The data.py script generated training and testing subsets of data for use, which are stored in the 'splitData' folder. The datasets we input into data.py can be found in the 'rawData' folder, but data.py can be run on any other data you wish to use for testing these models.

Installing Packages

The necessary packages are listed in the 'requirements.txt' file and can be installed together by calling that file with your installer tool. Otherwise each tool can also be installed individually/manually.

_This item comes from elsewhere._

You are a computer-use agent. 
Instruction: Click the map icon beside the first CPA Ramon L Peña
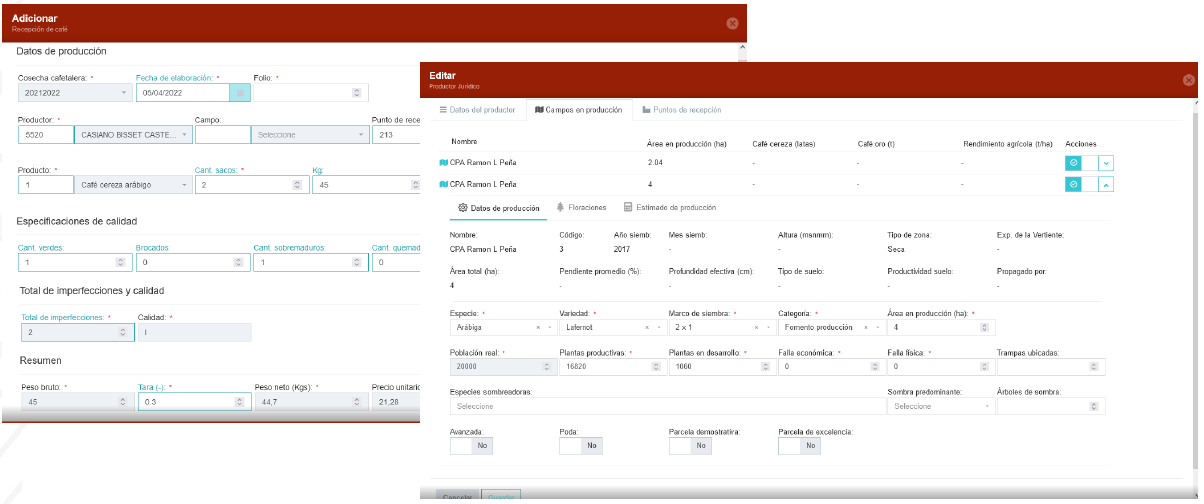coord(444,162)
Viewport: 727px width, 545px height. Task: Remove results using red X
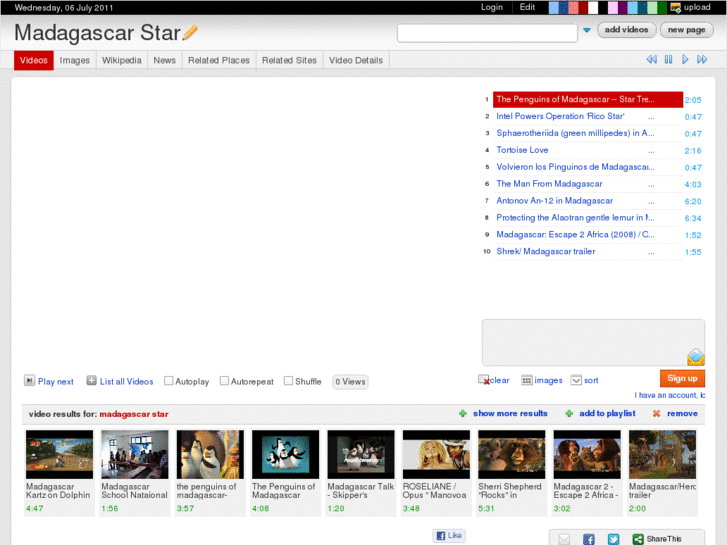click(x=656, y=413)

  1. First, either install locally or create a python virtual environment or conda environment
  • To create a python virtual environemnt in linux/unix (nice way to manage project dependencies versions without mixing with other project dependencies versions)
    • ensure you have python3-venv, and if not install with the following command: apt-get install python3-venv
    • create a virtual environment: python3 -m venv [name of environemnt]
    • activate the viritual environment: source venv/bin/activate
  1. Then, install packages with the following command: pip3 install -r requirements.txt

Running the scripts

Each example below assumes you run from the main project directory; if not please change paths on the commands.

Prepare Data

To generate splitData from a different dataset, the data.py script can be run to split and properly format datasets for model testing.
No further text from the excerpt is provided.